__TRAVAIL DEMANDÉ__:
1/ Répondez aux questions suivantes à partir de l'extrait proposé ci-dessous.
(a) Dans quel lieu les Ballets de Monte-Carlo proposent-ils leurs Imprévus ?
(b) Combien de temps après la rentrée des classes les élèves de l'Académie Princesse Grace se montrent-ils devant un public ?
(c) Quel épisode de la série Une année à l'Académie Princesse Grace est consacré à cette journée ?
2/ Reproduisez fidèlement le passage de l'extrait proposé ci-dessous situé entre « Les Ballets de » et « l’Académie Princesse Grace. », ces deux bornes comprises.

__EXTRAIT PROPOSÉ__:
>>

Les Ballets de Monte-Carlo proposent régulièrement des séances de travail en public au travers de leurs Imprévus, dans les studios de la troupe. Mais en ce jour de novembre, la compagnie est en tournée à l’étranger. Elle a donc laissé la place aux élèves de l’Académie Princesse Grace, qui se montrent donc devant un public à peine deux mois après la rentrée des classes. Place donc à des sortes de démonstrations, exercices à la barre et au milieu, variations pour les plus grands, cours d’adages et de danse contemporaine ou extraits de travaux réalisés en cours de composition. Nous avons suivi les élèves durant cette journée un peu particulière pour notre deuxième épisode de notre série Une année à l’Académie Princesse Grace.

<<

__DONNÉES__:
>>

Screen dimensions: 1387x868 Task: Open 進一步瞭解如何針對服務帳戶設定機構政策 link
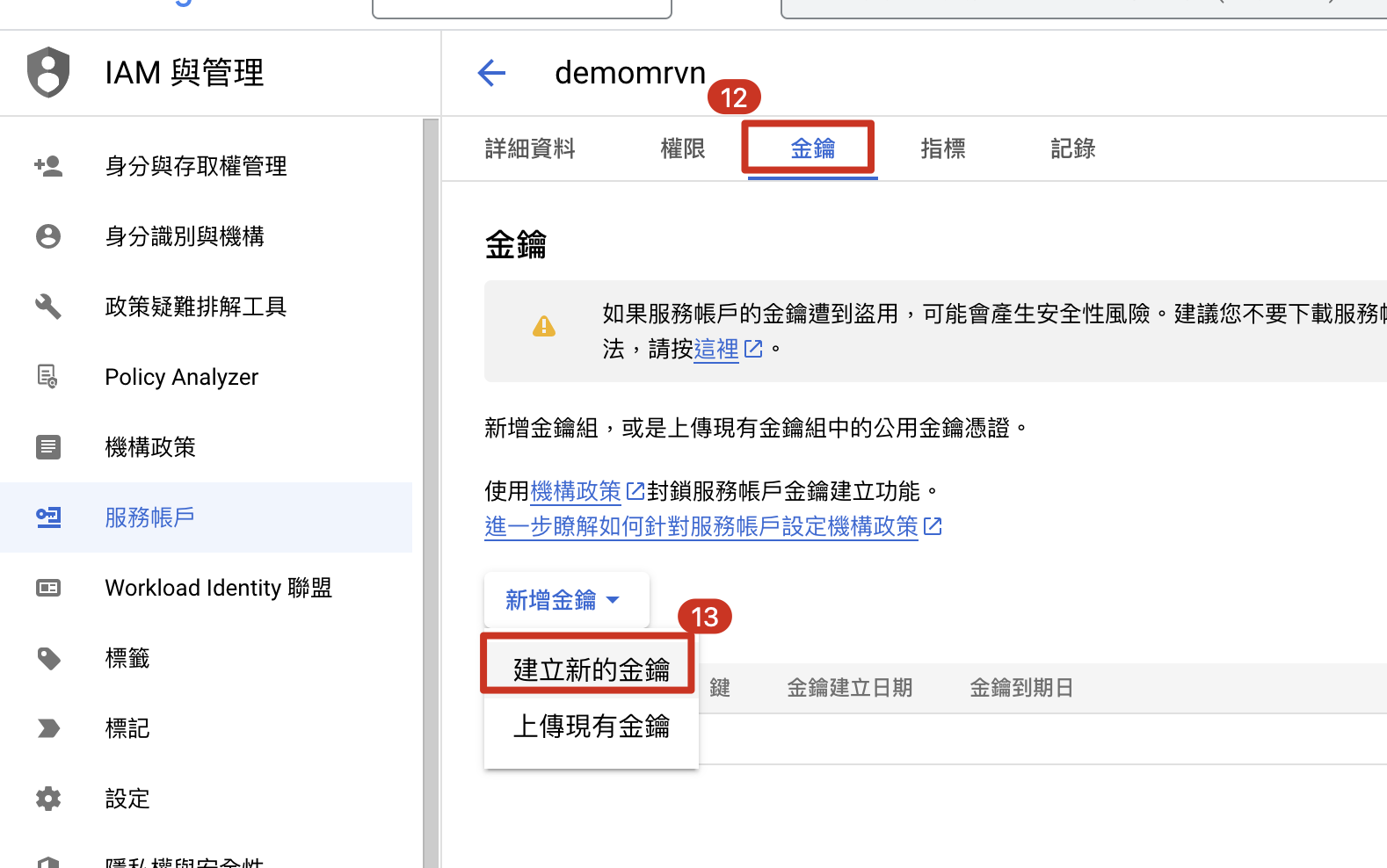[701, 526]

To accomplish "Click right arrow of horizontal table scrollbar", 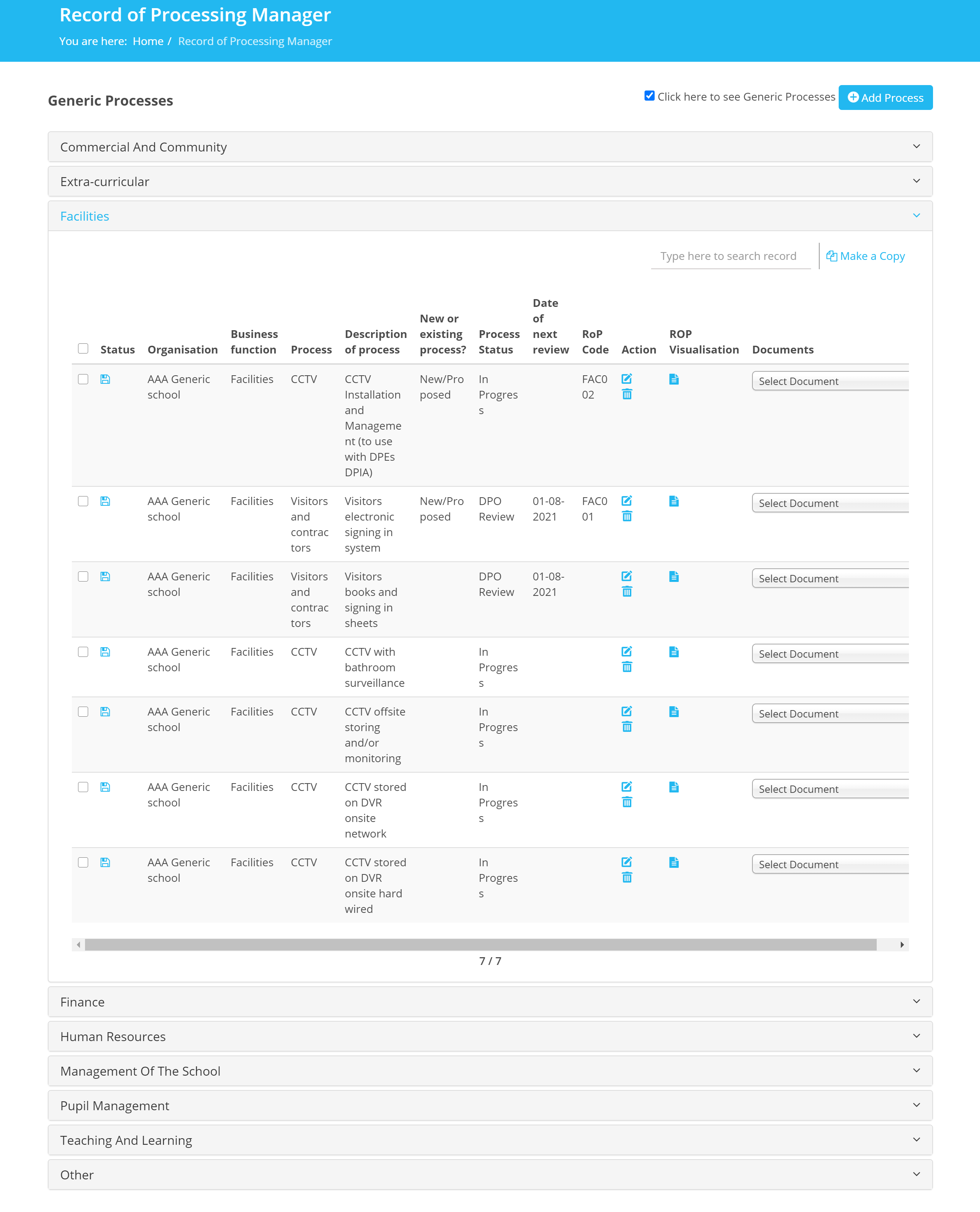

<<

__RÉPONSES ATTENDUES__:
1/
(a) Dans les studios de la troupe.
(b) À peine deux mois après la rentrée.
(c) Le deuxième épisode.

2/
Les Ballets de Monte-Carlo proposent régulièrement des séances de travail en public au travers de leurs Imprévus, dans les studios de la troupe. Mais en ce jour de novembre, la compagnie est en tournée à l’étranger. Elle a donc laissé la place aux élèves de l’Académie Princesse Grace, qui se montrent donc devant un public à peine deux mois après la rentrée des classes. Place donc à des sortes de démonstrations, exercices à la barre et au milieu, variations pour les plus grands, cours d’adages et de danse contemporaine ou extraits de travaux réalisés en cours de composition. Nous avons suivi les élèves durant cette journée un peu particulière pour notre deuxième épisode de notre série Une année à l’Académie Princesse Grace.